Las Casas, the (Un?)justifier
(15) In his journey from Spanish encomendero to "Apostle of the Indians," Bartolomé de las Casas experienced a conversion inspired by the bearing of horrific witness to Spanish atrocities upon Native Americans. Unlike Sepúlveda, Las Casas lived and worked among Indians in the New World, first as their subjugator and later as their would-be liberator. Deified in some scholarly circles and vilified in others for his promulgation of the "Black Legend" of the barbarous Spanish conquistador, Las Casas's prolific body of work has been widely translated and discussed, due largely to its humanistic appeal, which is, indeed, more than considerable given its era and circumstances. However, seldom critiqued is the Eurocentric, Christian-centered superiority that manifests itself in Las Casas's main praise of Native Americans as docile and submissive, ripe for conversion.
(16) Among the Las Casas works on Native Americans available in English translation are his History of the Indies and his Brief Account of the Devastation of the Indies, also known as "The Spanish Cruelties." His response to Sepúlveda, entitled In Defense of the Indians, was translated to English by Stafford Poole in 1974.
Dueling Pens: The Documents
(17) As stated above, the Sepúlveda text of the Valladolid debate is Sepúlveda's own summary of ideas contained in his book Demócrates Segundo. Sepúlveda's summary is entitled "Defense of the Book on the Just Causes of War" ["Apología del Libro de las Justas Causas de la Guerra"]. Las Casas's response to Sepúlveda's relatively short summary is a book-length treatise entitled In Defense of the Indians. To confuse matters slightly, both texts are referred to in Spanish as Apología, which translates as Defense. Not a debate in the traditional sense of the word, the proceedings at Valladolid consisted not of the two men arguing face-to-face but in the council's analyses of Sepúlveda's Apología [Defense] vs. Las Casas's Apología [Defense].
The Justifying Text: No Apology
(18) The structure of Sepúlveda's Defense is somewhat problematic in terms of the linear flow of its organization. Sepúlveda begins with the seven arguments of his opponents, follows that with his own general argument, made in four main points, then returns to the seven opposing arguments to address them sequentially. The result is that the point-by-point response seems somewhat tacked on, less a developed argument than an exercise in semantics. But the overall tone that emerges from Sepúlveda's discourse is one of pragmatic expediency, a motivation that allows him to dismiss appeals to morality and ethics in much the same ways that the actual practice of conquest does.
Seven Objections of the Unjustifiers
(19) The seven objections to which Sepúlveda responds may be paraphrased as follows:
1) Wars are only justified if they avenge injuries, and in this case "the barbarians had afflicted the Christians with no injury" (6).
2) War as a means of spreading Christianity is unjust.
3) "This war is contrary to the example of Christ" (7).
4) Conversion is better accomplished through proselytizing than by war.

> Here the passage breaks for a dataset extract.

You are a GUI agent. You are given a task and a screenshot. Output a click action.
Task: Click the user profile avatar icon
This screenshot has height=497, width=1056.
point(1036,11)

5) No prior warning was issued.
6) One cannot do evil to achieve good.
7) The Church and the Pope have no jurisdiction over infidels.
Sepúlveda's Four Points
(20) Sepúlveda's first argument appeals to the doctrines of St. Thomas Aquinas and to Aristotle's theory of natural slavery to suggest that Native Americans are barbarians and therefore must submit to Spanish governance:
“For those are frankly called barbarians,” as Thomas maintains, “who are lacking in rational power either on account of an environment from which dullness for the most part is found or due to some evil habit by which men become like brutes,” and furthermore races of this sort by right of nature ought to obey those who are more civilized, prudent, and outstanding so that they may be governed by better customs and usages. (9)
Referring to the precedence of Roman rule, Sepúlveda suggests an inevitability to the process of conquest as a sort of ongoing natural law.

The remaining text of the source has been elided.